● Exercise directions: Whenever the word "indicator" turns up in a line of the data below, copy that line.

· · · · ·

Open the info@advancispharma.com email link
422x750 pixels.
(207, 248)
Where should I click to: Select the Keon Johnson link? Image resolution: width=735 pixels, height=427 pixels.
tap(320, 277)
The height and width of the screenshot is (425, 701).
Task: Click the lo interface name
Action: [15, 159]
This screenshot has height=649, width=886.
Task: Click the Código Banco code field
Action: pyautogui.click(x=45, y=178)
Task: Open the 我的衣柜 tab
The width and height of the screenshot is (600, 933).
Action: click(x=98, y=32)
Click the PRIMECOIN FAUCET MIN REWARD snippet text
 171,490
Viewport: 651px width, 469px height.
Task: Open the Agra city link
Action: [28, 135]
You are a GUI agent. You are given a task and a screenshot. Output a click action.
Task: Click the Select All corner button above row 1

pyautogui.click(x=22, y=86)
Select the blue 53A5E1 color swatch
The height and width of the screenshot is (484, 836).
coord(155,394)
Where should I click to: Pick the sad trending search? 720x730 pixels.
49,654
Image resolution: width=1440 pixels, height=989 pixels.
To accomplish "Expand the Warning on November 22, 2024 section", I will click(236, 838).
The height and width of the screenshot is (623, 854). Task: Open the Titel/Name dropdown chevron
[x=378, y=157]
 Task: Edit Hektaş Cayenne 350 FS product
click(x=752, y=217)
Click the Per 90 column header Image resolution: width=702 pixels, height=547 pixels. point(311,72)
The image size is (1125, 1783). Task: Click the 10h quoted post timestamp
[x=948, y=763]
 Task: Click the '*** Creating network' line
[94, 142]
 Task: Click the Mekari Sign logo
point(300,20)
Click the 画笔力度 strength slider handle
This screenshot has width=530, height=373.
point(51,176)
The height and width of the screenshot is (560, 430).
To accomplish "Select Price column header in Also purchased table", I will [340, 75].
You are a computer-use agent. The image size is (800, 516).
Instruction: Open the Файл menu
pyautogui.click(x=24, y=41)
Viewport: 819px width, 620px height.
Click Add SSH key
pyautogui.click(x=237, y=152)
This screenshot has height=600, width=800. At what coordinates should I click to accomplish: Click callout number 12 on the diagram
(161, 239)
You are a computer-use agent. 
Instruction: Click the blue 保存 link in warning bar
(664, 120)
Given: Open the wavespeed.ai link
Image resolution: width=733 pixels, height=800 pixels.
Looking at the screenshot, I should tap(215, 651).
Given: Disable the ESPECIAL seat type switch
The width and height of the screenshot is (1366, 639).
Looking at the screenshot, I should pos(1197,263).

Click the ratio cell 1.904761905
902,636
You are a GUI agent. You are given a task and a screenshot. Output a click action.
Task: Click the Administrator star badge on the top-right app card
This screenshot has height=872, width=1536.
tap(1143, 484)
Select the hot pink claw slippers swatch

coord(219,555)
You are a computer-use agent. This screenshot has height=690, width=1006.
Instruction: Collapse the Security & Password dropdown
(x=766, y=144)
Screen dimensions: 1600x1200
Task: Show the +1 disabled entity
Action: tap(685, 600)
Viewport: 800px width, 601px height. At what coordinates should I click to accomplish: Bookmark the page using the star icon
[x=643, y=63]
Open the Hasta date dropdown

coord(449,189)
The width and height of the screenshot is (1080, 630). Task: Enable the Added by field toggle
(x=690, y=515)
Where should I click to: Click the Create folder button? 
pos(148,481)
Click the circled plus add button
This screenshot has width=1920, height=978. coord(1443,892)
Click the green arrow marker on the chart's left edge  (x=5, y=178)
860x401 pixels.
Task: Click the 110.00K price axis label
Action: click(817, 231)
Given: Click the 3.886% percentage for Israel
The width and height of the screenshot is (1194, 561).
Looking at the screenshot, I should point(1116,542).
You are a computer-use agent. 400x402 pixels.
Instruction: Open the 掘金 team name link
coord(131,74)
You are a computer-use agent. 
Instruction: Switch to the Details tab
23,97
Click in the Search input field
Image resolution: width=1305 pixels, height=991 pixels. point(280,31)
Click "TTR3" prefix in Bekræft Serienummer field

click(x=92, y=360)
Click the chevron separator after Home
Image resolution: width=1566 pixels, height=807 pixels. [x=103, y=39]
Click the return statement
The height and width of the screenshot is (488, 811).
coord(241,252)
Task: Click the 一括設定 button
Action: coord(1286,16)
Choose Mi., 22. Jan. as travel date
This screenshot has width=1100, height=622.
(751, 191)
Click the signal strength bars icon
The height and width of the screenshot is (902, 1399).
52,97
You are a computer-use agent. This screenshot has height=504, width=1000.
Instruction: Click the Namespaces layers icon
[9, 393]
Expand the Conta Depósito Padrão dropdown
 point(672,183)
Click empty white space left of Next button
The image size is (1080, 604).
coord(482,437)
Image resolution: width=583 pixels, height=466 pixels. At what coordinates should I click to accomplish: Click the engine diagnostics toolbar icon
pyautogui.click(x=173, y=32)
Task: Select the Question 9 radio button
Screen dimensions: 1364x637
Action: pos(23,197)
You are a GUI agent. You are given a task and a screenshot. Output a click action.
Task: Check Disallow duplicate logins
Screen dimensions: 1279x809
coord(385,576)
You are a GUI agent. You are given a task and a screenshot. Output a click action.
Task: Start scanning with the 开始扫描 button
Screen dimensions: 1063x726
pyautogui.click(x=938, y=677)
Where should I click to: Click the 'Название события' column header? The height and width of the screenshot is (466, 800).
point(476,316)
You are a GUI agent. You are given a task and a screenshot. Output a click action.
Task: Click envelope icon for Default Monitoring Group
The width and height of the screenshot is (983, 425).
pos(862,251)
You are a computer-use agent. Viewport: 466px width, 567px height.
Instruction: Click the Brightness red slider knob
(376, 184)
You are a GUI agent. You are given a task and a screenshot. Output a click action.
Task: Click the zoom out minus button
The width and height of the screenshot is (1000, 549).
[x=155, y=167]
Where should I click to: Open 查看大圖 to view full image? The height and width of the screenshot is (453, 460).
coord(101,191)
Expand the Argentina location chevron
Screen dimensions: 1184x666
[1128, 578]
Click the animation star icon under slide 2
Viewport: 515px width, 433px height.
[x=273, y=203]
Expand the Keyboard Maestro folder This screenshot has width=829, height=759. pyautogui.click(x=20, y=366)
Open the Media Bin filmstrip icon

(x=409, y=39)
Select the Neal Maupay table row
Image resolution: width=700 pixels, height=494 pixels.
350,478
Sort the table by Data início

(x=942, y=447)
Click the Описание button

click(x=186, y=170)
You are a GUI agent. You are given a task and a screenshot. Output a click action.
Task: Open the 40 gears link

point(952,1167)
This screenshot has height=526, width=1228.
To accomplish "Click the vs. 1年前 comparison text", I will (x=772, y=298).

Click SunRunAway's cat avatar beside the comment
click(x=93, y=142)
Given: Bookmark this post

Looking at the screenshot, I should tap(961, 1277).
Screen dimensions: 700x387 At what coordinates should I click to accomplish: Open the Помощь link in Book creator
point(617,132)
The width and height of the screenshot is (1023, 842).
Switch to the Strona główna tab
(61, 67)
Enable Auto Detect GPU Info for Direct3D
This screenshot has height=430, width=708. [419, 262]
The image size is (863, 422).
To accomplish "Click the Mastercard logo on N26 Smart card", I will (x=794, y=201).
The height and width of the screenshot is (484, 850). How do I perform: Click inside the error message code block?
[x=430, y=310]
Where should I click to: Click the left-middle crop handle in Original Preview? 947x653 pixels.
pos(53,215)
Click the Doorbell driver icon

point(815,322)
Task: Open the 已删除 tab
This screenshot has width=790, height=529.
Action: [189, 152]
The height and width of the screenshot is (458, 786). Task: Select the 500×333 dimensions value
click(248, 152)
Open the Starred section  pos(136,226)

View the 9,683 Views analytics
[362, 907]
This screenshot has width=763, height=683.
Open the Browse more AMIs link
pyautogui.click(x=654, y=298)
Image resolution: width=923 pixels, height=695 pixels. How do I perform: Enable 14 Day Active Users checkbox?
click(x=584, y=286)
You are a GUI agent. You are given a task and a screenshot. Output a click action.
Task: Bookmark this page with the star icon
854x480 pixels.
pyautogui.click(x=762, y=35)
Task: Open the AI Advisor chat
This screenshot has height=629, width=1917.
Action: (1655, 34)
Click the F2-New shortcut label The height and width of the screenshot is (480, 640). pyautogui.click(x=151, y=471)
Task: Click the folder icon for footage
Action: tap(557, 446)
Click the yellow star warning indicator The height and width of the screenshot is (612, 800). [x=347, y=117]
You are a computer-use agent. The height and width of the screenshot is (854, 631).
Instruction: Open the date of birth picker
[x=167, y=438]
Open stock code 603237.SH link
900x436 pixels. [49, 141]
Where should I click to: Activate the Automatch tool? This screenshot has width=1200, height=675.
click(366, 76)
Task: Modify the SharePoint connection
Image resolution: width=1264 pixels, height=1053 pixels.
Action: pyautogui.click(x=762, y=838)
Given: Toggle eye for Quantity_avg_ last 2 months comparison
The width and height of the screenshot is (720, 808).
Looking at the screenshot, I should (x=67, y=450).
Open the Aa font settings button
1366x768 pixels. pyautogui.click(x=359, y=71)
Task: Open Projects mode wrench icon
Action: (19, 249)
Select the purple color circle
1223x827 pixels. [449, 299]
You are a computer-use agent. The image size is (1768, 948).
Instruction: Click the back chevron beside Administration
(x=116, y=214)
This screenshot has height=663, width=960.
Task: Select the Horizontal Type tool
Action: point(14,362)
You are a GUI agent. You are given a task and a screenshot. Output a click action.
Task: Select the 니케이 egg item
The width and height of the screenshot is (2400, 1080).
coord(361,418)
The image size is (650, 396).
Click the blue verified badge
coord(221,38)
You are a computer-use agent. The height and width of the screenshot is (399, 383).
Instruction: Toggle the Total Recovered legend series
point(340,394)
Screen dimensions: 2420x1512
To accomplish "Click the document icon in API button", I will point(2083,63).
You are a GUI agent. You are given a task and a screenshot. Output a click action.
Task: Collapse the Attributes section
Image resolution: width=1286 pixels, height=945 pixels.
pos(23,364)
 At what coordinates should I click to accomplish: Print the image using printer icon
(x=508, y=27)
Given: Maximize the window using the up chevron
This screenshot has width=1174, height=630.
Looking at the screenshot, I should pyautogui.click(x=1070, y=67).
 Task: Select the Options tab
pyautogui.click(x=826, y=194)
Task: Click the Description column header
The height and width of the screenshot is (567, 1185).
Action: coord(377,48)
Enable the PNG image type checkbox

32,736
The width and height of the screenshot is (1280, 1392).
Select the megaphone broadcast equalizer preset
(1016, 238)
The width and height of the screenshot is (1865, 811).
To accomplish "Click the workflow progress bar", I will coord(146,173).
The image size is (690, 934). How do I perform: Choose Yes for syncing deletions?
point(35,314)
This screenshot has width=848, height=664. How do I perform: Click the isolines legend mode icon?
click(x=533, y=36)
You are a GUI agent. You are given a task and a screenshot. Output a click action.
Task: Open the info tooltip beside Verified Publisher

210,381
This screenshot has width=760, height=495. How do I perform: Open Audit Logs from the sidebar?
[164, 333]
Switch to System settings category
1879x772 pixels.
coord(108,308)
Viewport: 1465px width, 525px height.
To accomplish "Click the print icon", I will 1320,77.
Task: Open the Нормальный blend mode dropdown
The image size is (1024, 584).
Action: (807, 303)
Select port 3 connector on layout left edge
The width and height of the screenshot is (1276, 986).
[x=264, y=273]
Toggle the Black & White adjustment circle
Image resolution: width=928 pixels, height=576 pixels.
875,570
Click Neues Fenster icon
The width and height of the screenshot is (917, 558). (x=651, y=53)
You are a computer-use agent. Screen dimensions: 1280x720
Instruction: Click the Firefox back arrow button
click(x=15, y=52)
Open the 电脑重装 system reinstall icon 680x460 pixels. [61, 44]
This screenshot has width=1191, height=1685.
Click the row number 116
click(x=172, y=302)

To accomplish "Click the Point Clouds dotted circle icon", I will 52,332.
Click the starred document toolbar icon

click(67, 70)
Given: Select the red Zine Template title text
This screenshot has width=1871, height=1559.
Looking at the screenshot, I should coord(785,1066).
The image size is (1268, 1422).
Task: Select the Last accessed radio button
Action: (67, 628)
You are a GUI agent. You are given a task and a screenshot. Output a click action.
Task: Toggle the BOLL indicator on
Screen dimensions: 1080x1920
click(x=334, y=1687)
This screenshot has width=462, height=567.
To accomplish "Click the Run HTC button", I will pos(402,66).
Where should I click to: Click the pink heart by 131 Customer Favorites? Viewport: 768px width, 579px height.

· · · · ·

● Solved problem:
Click the yellow star warning indicator The height and width of the screenshot is (612, 800). [x=347, y=117]
Task: Toggle the BOLL indicator on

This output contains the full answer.